Datos técnicos automáticos: dirección IP, país y ciudad aproximados (geolocalizados a partir de la IP, sin coordenadas precisas), navegador, sistema operativo y páginas visitadas. Los usamos para diagnóstico técnico, prevención de abuso y para alimentar un panel interno de analíticas agregadas (cuántos visitantes, de dónde, qué secciones consultan). No construimos perfiles individuales ni cruzamos estos datos con identidades fuera del servicio.

3. Para qué los usamos

• Operar el servicio de reservas (no podemos hacerlo sin estos datos).
• Enviar emails transaccionales (confirmaciones, recordatorios, recuperación de contraseña).
• Procesar pagos de tu suscripción a través de Stripe.
• Detectar abuso, fraude y proteger la seguridad de la plataforma.
• Cumplir obligaciones legales (facturación, retención fiscal).

Nunca vendemos ni alquilamos tus datos a terceros con fines comerciales. Nunca te enviaremos spam.

4. Con quién los compartimos

Confiamos en proveedores especializados para partes específicas del servicio. Cada uno solo recibe los datos estrictamente necesarios para su función:

• Stripe (Irlanda) — procesador de pagos. No tenemos acceso a tu tarjeta.
• Cloudinary (USA) — almacenamiento de imágenes que tú subes (logo, fotos del restaurante, fotos del menú).
• Resend (USA) — envío de emails transaccionales (confirmaciones de reserva, recordatorios, recuperación de contraseña, notificaciones).
• Cloudflare (USA / UE) — CDN, DNS y terminación SSL. Procesa todo el tráfico HTTP que va y viene del servicio (incluida la IP del visitante).
• Sentry (Alemania, UE) — registro automático de errores técnicos para que podamos arreglar bugs. Excluye datos personales por configuración.
• Mapbox (USA) — mapas mostrados en la página pública de cada restaurante. Recibe la IP del visitante al cargar el mapa.
• ip-api.com — geolocalización aproximada por IP (país, ciudad) usada en nuestras analíticas internas. Recibe únicamente la IP, sin otros identificadores.
• Hetzner (Alemania, UE) — proveedor de la infraestructura de servidor (hosting de la base de datos y la aplicación).
• Autoridades cuando lo exija un requerimiento legal.

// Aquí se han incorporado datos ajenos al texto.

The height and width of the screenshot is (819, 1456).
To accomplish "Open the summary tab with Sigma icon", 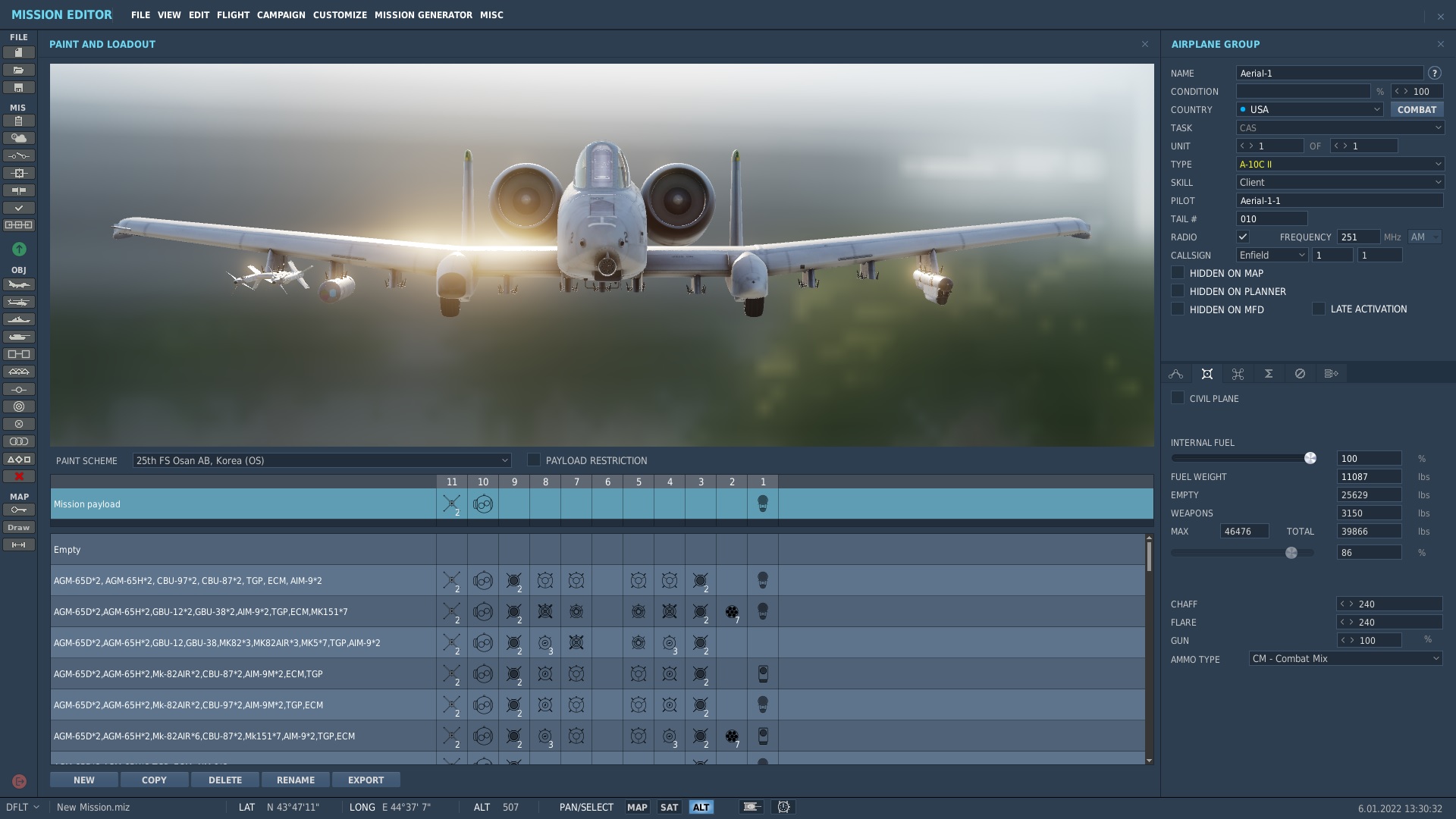I will click(1268, 373).
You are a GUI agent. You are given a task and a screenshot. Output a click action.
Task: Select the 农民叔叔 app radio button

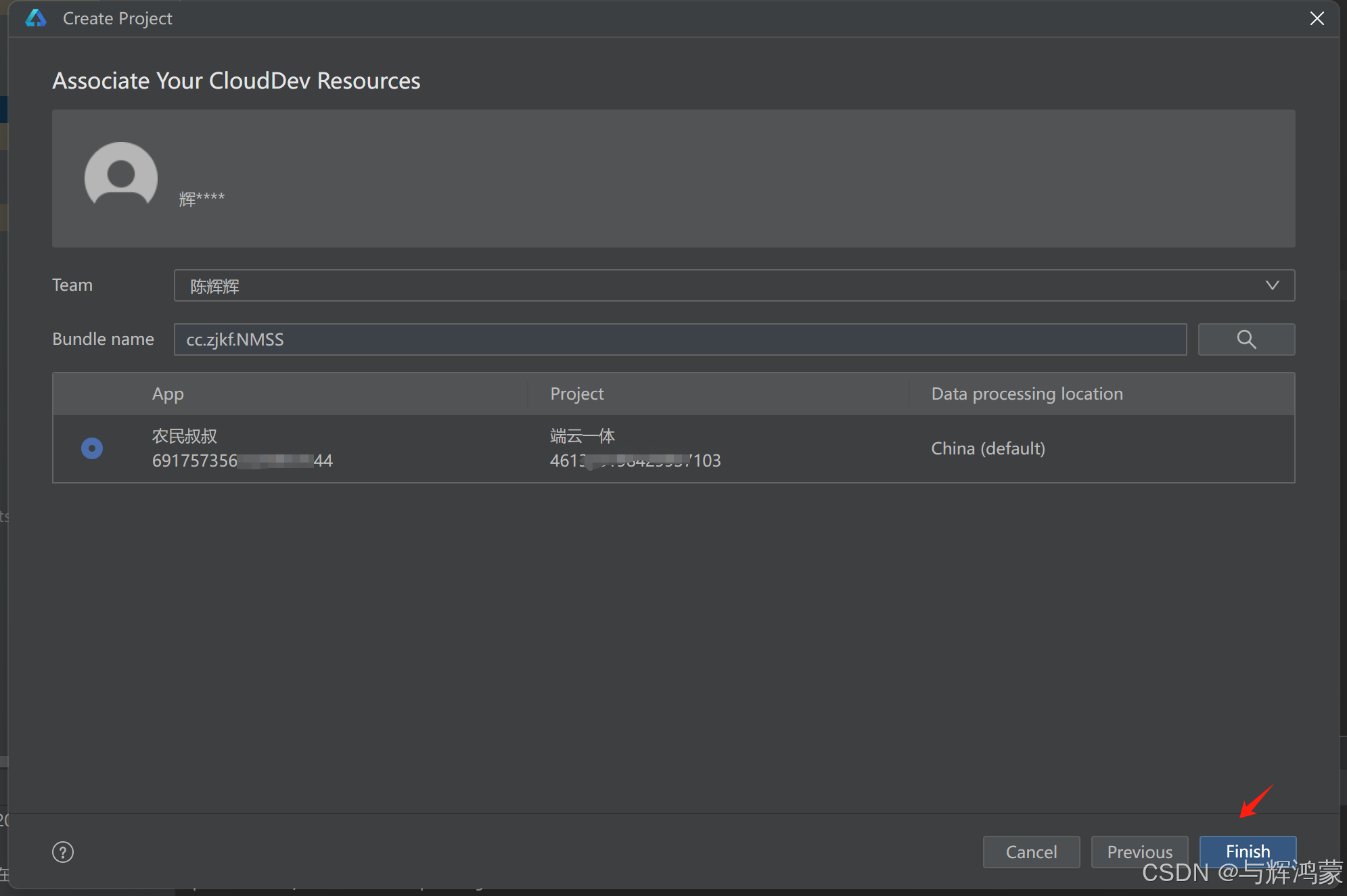click(x=92, y=448)
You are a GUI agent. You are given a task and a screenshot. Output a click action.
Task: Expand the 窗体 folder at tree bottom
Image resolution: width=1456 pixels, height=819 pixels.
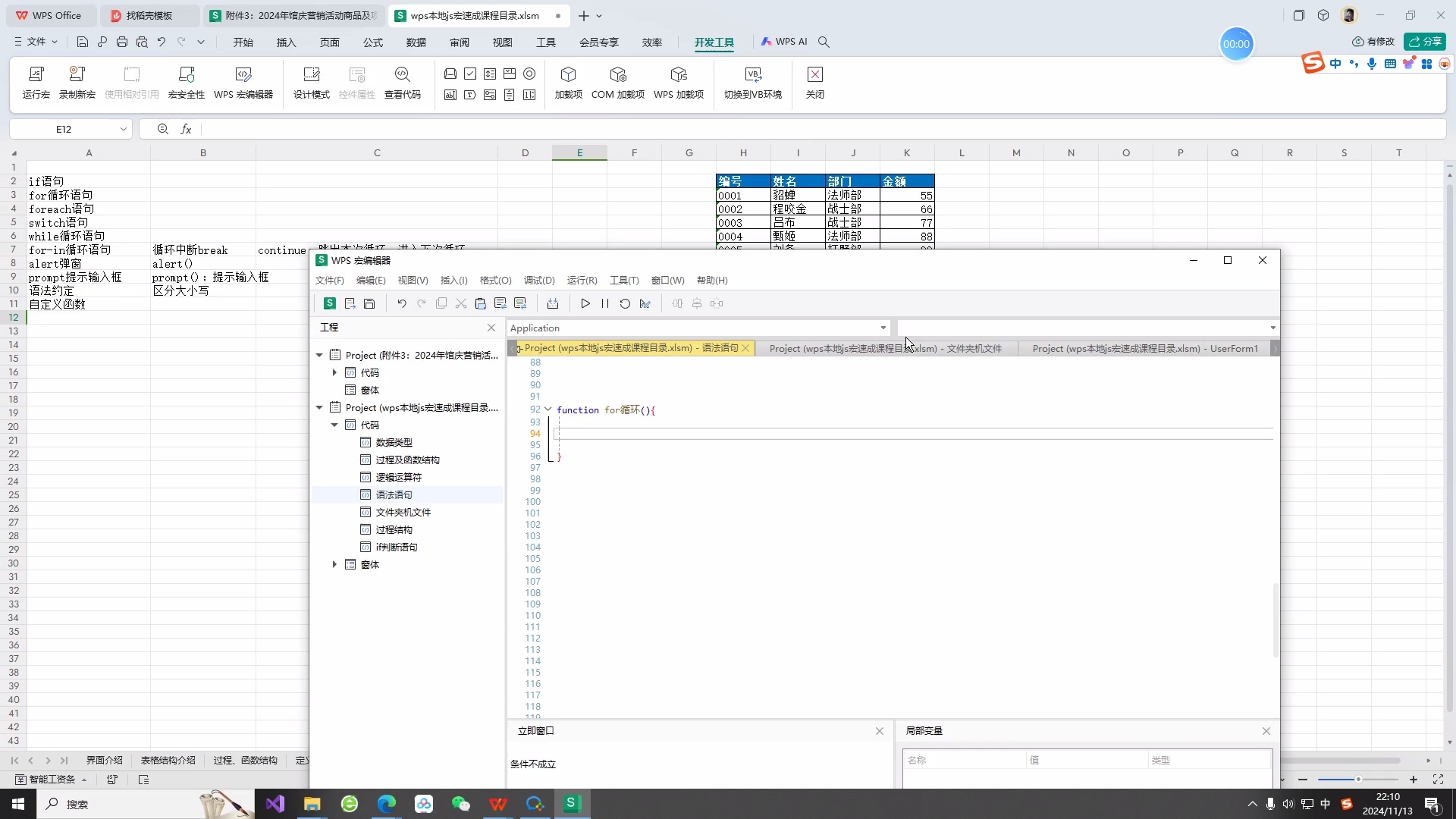pyautogui.click(x=334, y=564)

Los datos de los clientes finales que reservan mesa solo son visibles para el restaurante donde reservaron. Cada restaurante ve únicamente a sus propios clientes (aislamiento multi-tenant).

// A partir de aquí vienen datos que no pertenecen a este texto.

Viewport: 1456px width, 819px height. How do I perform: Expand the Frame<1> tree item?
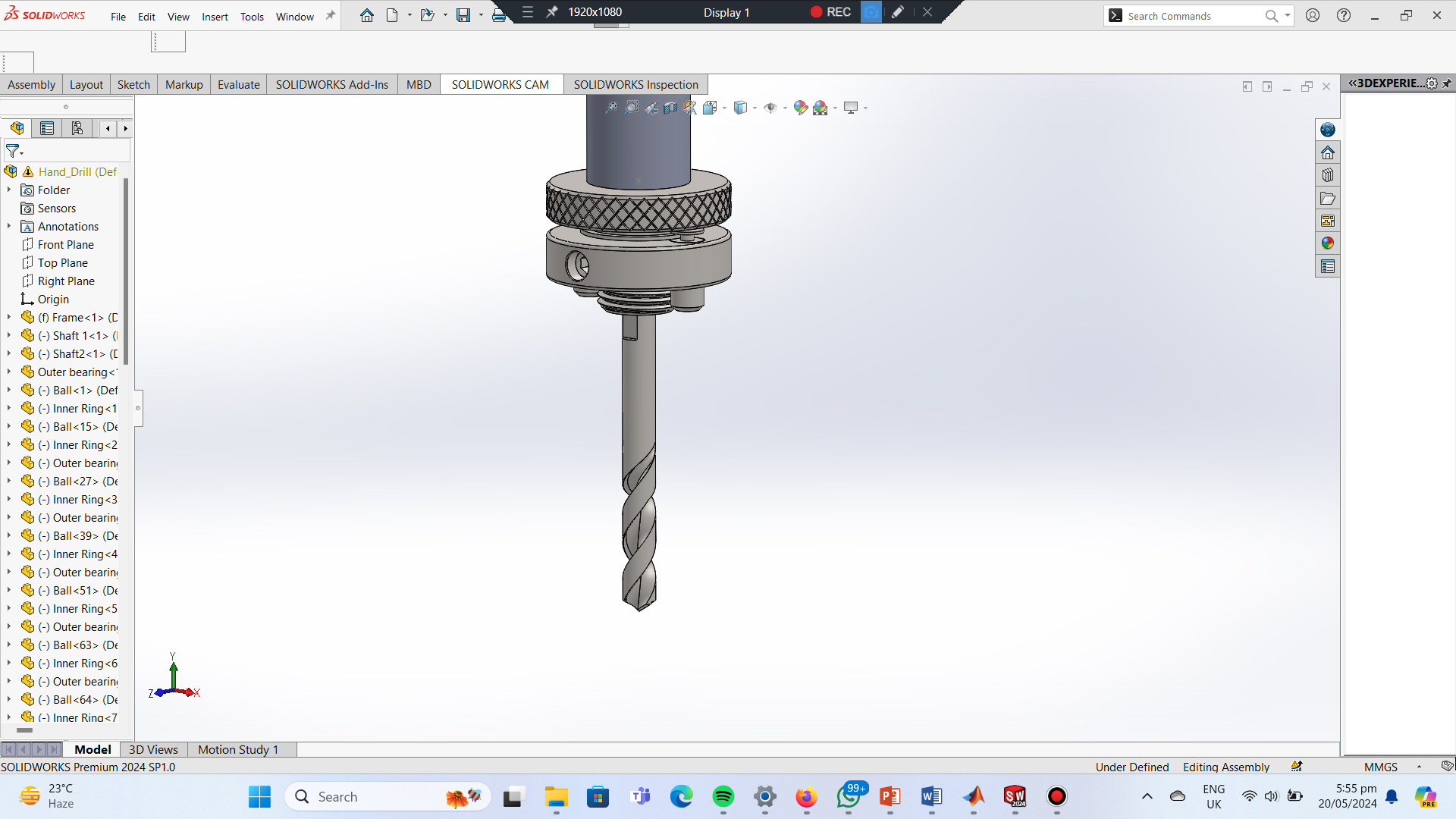pyautogui.click(x=9, y=318)
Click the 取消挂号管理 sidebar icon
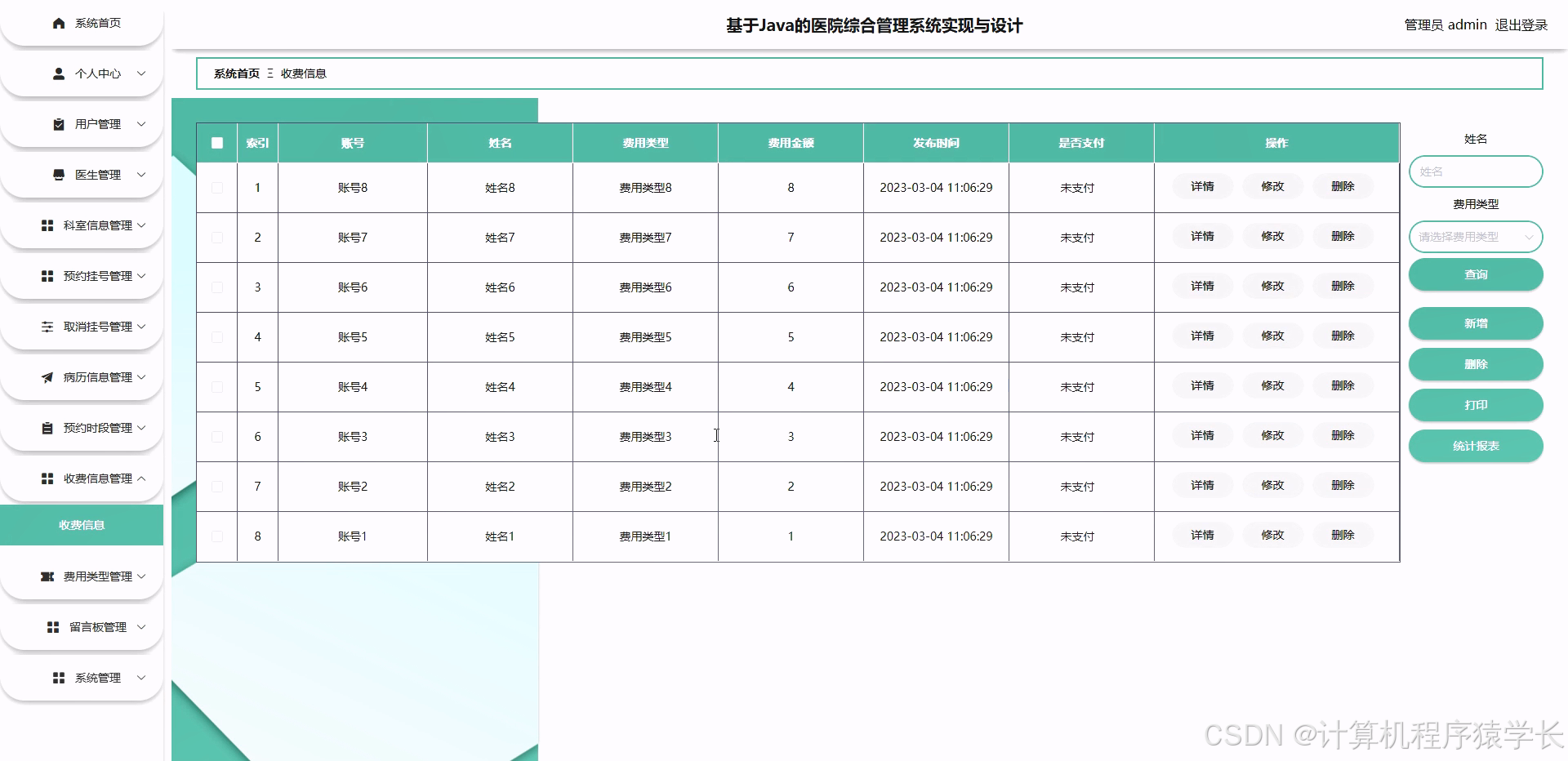The height and width of the screenshot is (761, 1568). tap(47, 326)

5. Cuánto tiempo los guardamos

• Datos de cuenta activa: mientras tengas una cuenta con nosotros.
• Tras eliminar tu cuenta: borramos los datos de tu restaurante de forma irreversible. Las facturas las conservamos hasta 6 años por obligación fiscal.
• Datos de reservas pasadas: hasta 3 años por motivos operativos del restaurante.
• Logs técnicos: 30 días.

6. Tus derechos (GDPR)

Puedes ejercer en cualquier momento los siguientes derechos sobre tus datos personales:

• Acceder a los datos que tenemos sobre ti.
• Rectificarlos si son incorrectos.
• Suprimirlos ("derecho al olvido"). Si eres dueño de un restaurante puedes hacerlo tú mismo desde el panel: Configuración → Mi cuenta → Eliminar cuenta.
• Portarlos a otro proveedor.
• Limitar el tratamiento.
• Oponerte al tratamiento.

Para ejercer cualquiera de estos derechos, escribe a [email protected]. Responderemos en un plazo máximo de 30 días.

7. Seguridad

Tus datos viajan cifrados (HTTPS), las contraseñas se almacenan con bcrypt, los pagos los procesa Stripe (PCI DSS Level 1), y aplicamos rate limiting y aislamiento multi-tenant entre restaurantes. Aun así, ningún sistema es invulnerable; en caso de brecha te avisaremos según marca la ley.

8. Cookies

Solo usamos cookies técnicas estrictamente necesarias para mantener tu sesión iniciada en el dashboard (token JWT en localStorage). No usamos cookies de tracking publicitario ni de terceros con fines de marketing.

9. Cambios en esta política

Si actualizamos esta política te avisaremos por email al menos 15 días antes de que los cambios entren en vigor.

10. Contacto

Si tienes cualquier duda sobre cómo manejamos tus datos, escribe a [email protected].

Este documento es una plantilla baseline conforme al RGPD UE 2016/679. Antes de publicar en producción, revísalo con un asesor legal cualificado en tu jurisdicción.